I am tense, and I have anxiety tonight, and I hate feeling this way. It’s not often I feel like this. I have a lot on my mind and a lot of inventory scattered all over the place that needs cataloged and put in storage. Between having things on my mind and stuff scattered all over the place, I am all nerves. So I just found out tonight that Ashley lives in Chicago – I heard it through the grapevine about a week ago and now have a pretty good suspicion. I’m not sure how I feel about it… but I have a tightness in my chest. I feel dis-ease.
I remember when I lived out in Burlington, Vermont and said I would “never” move back to Indiana… I honestly didn’t think I would. But I did. Many of my friends have said the same thing – that they’ll “never” move back to Indiana, but they do. I am praying that Ashley will move back. How else are we supposed to have a friendship afar? I guess we did before…
Anyway, I saw a picture of her tonight online with a guy and it looked like she had an engagement ring on, and I think my heart sank into the earth. I zoomed in on my computer (mac’s have that ability) only to find out that it was on her middle finger, which put my mind to ease. Still, now I am wondering if it just didn’t fit on the ring finger? Grr. I don’t know, but I am sick to my stomach tonight and feel nerve-wrecked. I am tired and have not gotten good sleep the past week because I’ve been doing inventory around the clock.

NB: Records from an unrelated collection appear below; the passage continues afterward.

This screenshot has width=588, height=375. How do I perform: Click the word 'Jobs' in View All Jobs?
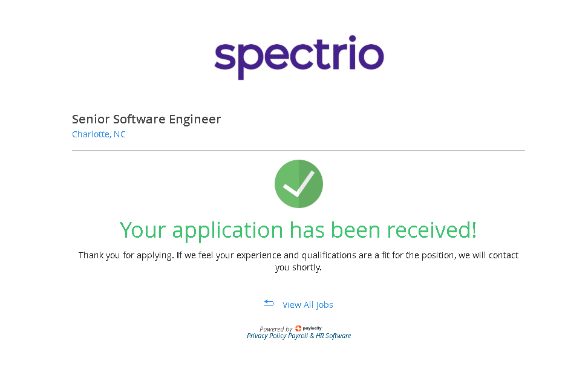[x=324, y=305]
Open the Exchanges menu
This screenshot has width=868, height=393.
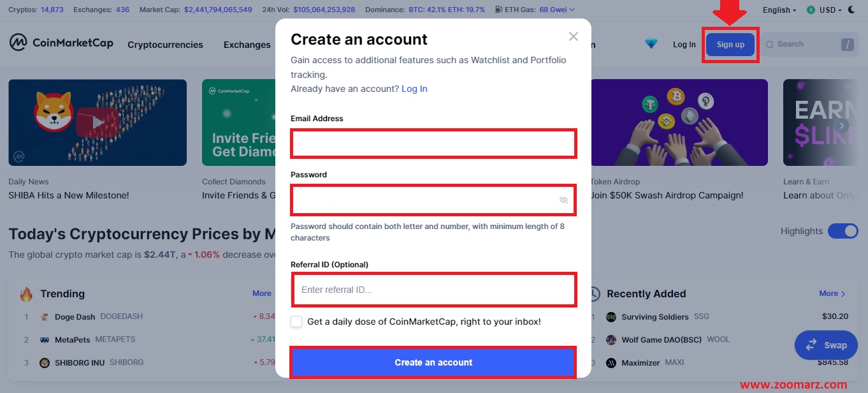(x=247, y=45)
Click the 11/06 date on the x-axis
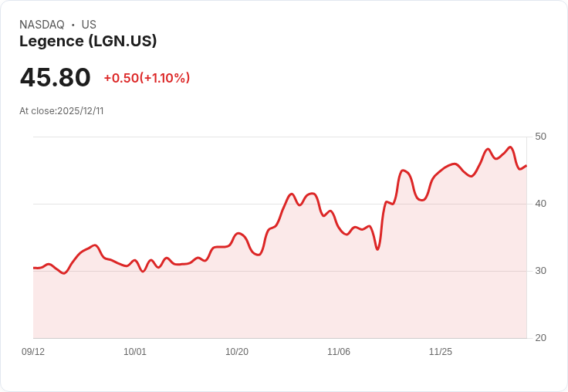This screenshot has height=392, width=568. [x=339, y=352]
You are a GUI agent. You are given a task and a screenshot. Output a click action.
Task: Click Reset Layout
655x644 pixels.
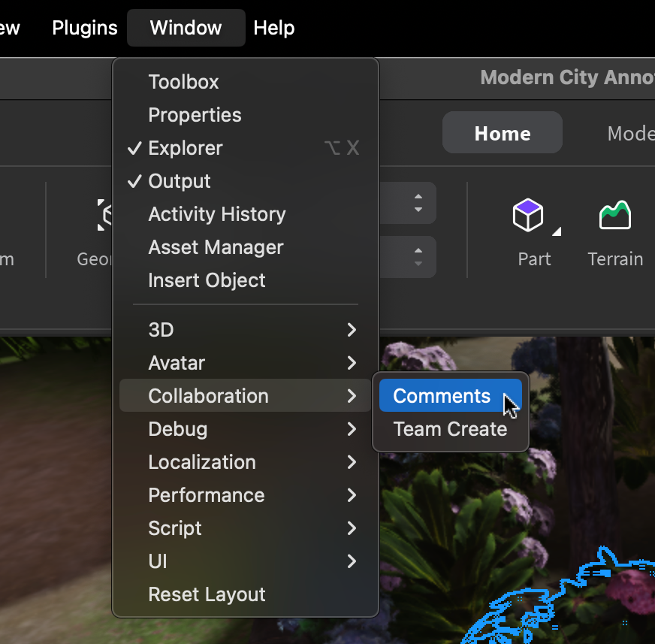pyautogui.click(x=207, y=594)
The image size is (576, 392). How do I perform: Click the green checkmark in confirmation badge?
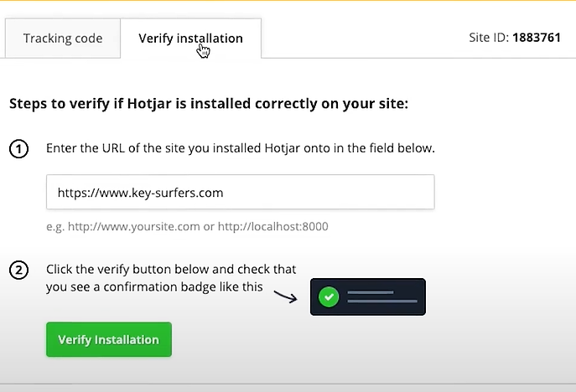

Anyway, I don’t really know what else to say and may delete this post later. I just need to vent. I don’t see how people can live their lives in denial. They think they’re “over” the past yet it comes creeping up every single time and it’s not “over” yet. Why run and hide? I have changed so much and grown up, and I know that I am capable of being the person I needed to be in her life now. I think I might organize some pictures now. Tomorrow I want to work on getting things cataloged and put in storage.